TASK GOAL: Pictures stay out, but every line of the data is copied exactly.

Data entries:
##############################

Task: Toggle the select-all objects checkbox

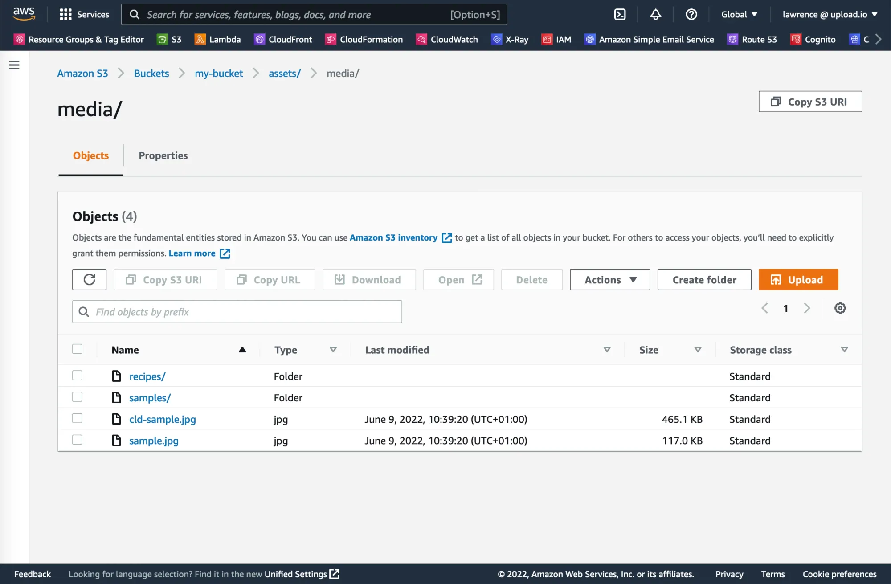Action: [x=78, y=349]
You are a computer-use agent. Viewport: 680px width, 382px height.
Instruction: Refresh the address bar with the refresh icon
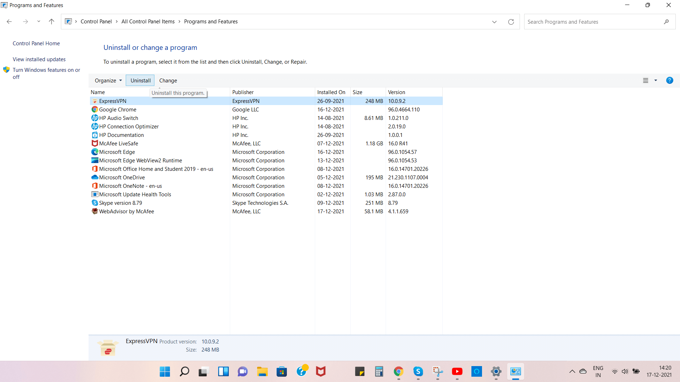511,22
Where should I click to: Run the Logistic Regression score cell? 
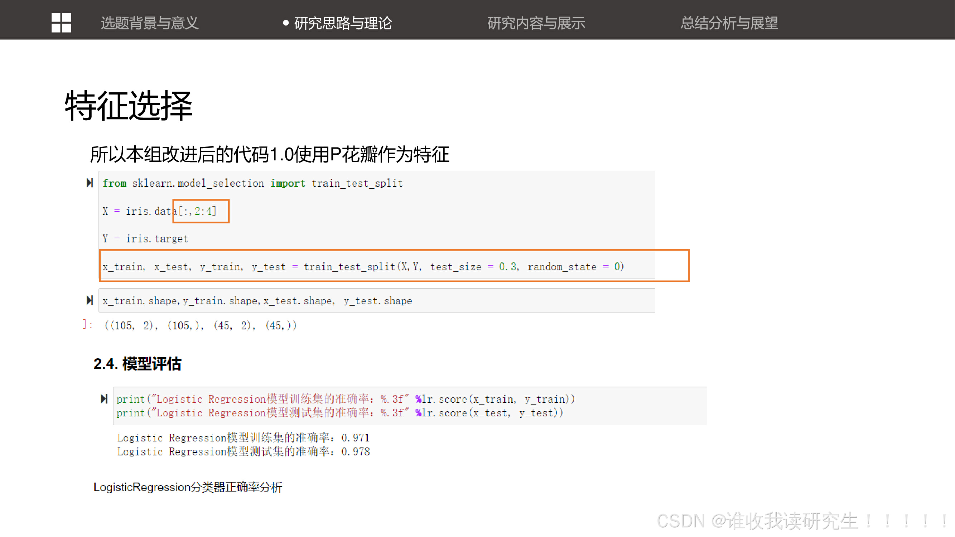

##############################

SOLUTION TO THE PROBLEM:
Task: Toggle the select-all objects checkbox

Action: [x=78, y=349]
You are a computer-use agent. Viewport: 680px width, 382px height.
Instruction: Refresh the address bar with the refresh icon
511,22
Where should I click to: Run the Logistic Regression score cell? 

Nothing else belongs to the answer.